Data-Wong-FIP140

We, The Data
Human Rights in the Digital Age

(MIT Press, 2023)
FIP 140

Our data-intensive world is here to stay, but does that come at the cost of our humanity in terms of autonomy, community, dignity, and equality? In We, the Data, Wendy H. Wong argues that we cannot allow that to happen. Exploring the pervasiveness of data collection and tracking, Wong reminds us that we are all stakeholders in this digital world, who are currently being left out of the most pressing conversations around technology, ethics, and policy. This book clarifies the nature of datafication and calls for an extension of human rights to recognize how data complicate what it means to safeguard and encourage human potential.

As we go about our lives, we are co-creating data through what we do.
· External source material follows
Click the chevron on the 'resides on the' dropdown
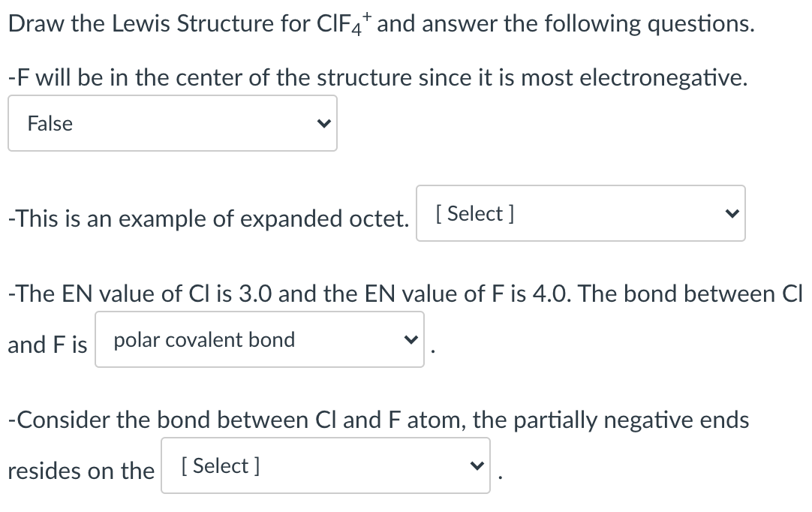[477, 465]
We must embrace that these data are a part of who we are, Wong explains, even as current policies do not yet reflect the extent to which human experiences have changed. This means we are more than mere “subjects” or “sources” of data “by-products” that can be harvested and used by technology companies and governments. By exploring data rights, facial recognition technology, our posthumous rights, and our need for a right to data literacy, Wong has crafted a compelling case for engaging as stakeholders to hold data collectors accountable. Just as the Universal Declaration of Human Rights laid the global groundwork for human rights, We, the Data gives us a foundation upon which we claim human rights in the age of data.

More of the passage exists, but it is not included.